Surely the incarnation itself was the most extensive journey. God stepped out of eternity and Heaven, entered time and space, and took on human flesh in Jesus, all for the purpose of reconciling sinful humanity to Himself. What an incredible distance was spanned. What an awesome love was demonstrated.

Some lessons emerge.

For starters, we probably ought to shed our naive, warm, cuddly,sentimental notions of what that first Christmas was like. It was not a Hallmark, comfortable, cozy, "chestnuts roasting on an open fire" kind of experience for the cast of characters living through it, even though they were tremendously blessed. There was fear, uncertainty, loneliness, hardship, and separation involved in history's most momentous event. Let that be of some comfort to you this holiday season when you're stuck in traffic or just can't find that perfect gift or have to put up with cranky or obnoxious family members around the Christmas dinner table or are haunted by dark, hurtful memories of past holidays that were very painful or when you have to be far, far away from the people you love most. Let's face it--Christmas is not always "the most wonderful time of the year." Remember, too, that there will be other Christmases. More than likely this is not your last one!

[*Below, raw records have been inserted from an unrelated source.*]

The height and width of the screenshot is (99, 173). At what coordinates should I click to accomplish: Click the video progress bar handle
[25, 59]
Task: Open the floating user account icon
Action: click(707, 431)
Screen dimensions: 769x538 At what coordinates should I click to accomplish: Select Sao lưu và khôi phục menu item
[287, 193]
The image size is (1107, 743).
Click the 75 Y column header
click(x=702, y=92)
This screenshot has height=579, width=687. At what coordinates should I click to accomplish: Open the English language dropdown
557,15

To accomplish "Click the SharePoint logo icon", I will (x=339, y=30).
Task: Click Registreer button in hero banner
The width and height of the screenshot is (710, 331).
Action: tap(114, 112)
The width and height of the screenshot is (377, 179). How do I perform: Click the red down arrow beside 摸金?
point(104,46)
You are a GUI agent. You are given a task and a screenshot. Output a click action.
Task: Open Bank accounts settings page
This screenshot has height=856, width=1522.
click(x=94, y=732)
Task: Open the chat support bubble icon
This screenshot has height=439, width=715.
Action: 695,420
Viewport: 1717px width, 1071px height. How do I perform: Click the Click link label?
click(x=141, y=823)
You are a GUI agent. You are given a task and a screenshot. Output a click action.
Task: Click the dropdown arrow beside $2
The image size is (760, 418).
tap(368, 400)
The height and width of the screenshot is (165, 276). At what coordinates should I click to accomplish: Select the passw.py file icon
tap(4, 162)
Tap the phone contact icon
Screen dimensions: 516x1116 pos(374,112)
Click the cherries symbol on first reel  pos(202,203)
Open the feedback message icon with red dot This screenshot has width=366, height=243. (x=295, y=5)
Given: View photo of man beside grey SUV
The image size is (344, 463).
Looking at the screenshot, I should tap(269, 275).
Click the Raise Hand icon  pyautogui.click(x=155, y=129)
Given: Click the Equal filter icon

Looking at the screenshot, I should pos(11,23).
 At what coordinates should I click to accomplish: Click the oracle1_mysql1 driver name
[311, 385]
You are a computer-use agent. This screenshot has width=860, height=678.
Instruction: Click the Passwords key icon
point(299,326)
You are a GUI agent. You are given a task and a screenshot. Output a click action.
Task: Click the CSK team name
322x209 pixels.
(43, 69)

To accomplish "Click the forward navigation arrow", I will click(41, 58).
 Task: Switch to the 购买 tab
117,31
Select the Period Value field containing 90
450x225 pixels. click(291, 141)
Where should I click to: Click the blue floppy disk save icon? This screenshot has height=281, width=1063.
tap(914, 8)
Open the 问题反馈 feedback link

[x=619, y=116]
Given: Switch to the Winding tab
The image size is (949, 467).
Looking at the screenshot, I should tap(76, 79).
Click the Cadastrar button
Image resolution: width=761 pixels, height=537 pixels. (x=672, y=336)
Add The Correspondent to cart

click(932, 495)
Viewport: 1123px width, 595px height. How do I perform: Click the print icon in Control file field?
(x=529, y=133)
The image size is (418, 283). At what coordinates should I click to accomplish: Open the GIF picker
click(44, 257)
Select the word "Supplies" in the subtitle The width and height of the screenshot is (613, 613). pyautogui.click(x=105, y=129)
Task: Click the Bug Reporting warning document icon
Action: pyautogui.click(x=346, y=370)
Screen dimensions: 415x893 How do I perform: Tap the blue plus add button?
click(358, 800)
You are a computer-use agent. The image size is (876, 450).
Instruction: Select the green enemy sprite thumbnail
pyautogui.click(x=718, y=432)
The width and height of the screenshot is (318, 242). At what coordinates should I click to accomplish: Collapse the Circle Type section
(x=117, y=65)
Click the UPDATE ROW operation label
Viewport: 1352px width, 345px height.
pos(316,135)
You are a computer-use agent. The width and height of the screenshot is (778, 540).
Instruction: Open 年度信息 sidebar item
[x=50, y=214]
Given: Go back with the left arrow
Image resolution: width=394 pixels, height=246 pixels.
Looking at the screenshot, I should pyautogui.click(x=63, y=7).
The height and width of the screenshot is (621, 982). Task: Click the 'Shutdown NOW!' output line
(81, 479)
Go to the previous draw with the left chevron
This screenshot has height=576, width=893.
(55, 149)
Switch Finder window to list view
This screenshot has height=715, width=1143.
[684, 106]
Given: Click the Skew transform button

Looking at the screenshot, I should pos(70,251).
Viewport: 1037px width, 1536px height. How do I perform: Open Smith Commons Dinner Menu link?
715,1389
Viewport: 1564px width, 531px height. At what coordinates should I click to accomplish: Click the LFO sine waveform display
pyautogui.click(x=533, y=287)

Let the journey motif in the Christmas stories remind you that the Christian life itself is a pilgrimage. Spiritually speaking, we are to be on the move. We're to be growing and stretching and advancing. We're in a maturing process, progressing toward the goal of becoming like Christ. The Bible describes our relationship with Jesus as a walk and a race. Sometimes that's hard and sometimes it's easy, but we're not just to sit and wait until we go to Heaven! There are lessons to learn, sins and bad habits to give up, virtues to acquire, and service to render.

In your literal moving about this Christmas, whether it's crosstown or across the nation, take some cues from the personalities you meet in the birth stories of Jesus. Like Mary, for example, find someone(an Elizabeth) that you can lift and refresh and affirm. Nursing home, maybe? A lonely homebound individual, perhaps, or a scared little child? You might find, as Mary did, that encouragement and inspiration flow right back to you. Like the shepherds and the wise men, make ample time for worship. How tragic to spend so much money on self and others and schedule so many holiday activities for ourselves that we forget about Christ and his amazing entry into this world and ignore opportunities to give him praise. He can be adored, incidentally, just as much in a family car trip on I-64 or I-81 as in a magnificent Christmas Eve candlelight service in a church if you are genuinely focused.

We can learn from Joseph that sometimes you may have to change your plans in order to serve the Lord. I'm sure that he would have preferred to assist his wife in her childbirth at home rather than on a long trip. I feel certain that a sudden, unexpected trek to Egypt to protect his new, young son wasn't on his calendar for the upcoming year. He wanted to please God, though, and so he was flexible and pliable. See your interruptions this season as perhaps divine appointments. Think about making maybe one major sacrifice to help someone in dire need. Like Zechariah, realize that there is great value in simply being silent sometimes, too. Carve out some down time as he and Elizabeth did to be alone and quiet and reflective, to let your soul be renewed in the midst of a hectic few weeks. That'll be tough on the highway when the kids are quarreling in the backseat. It'll be hard, too, if you think you absolutely have to go to every Christmas party. Personal times for solitude and retreat work wonders for our spirits, though.

Even if you're not going anywhere this holiday, travel back in your mind's-eye at least once to the rich happenings of that first Christmas centuries ago. It may completely change your perspective.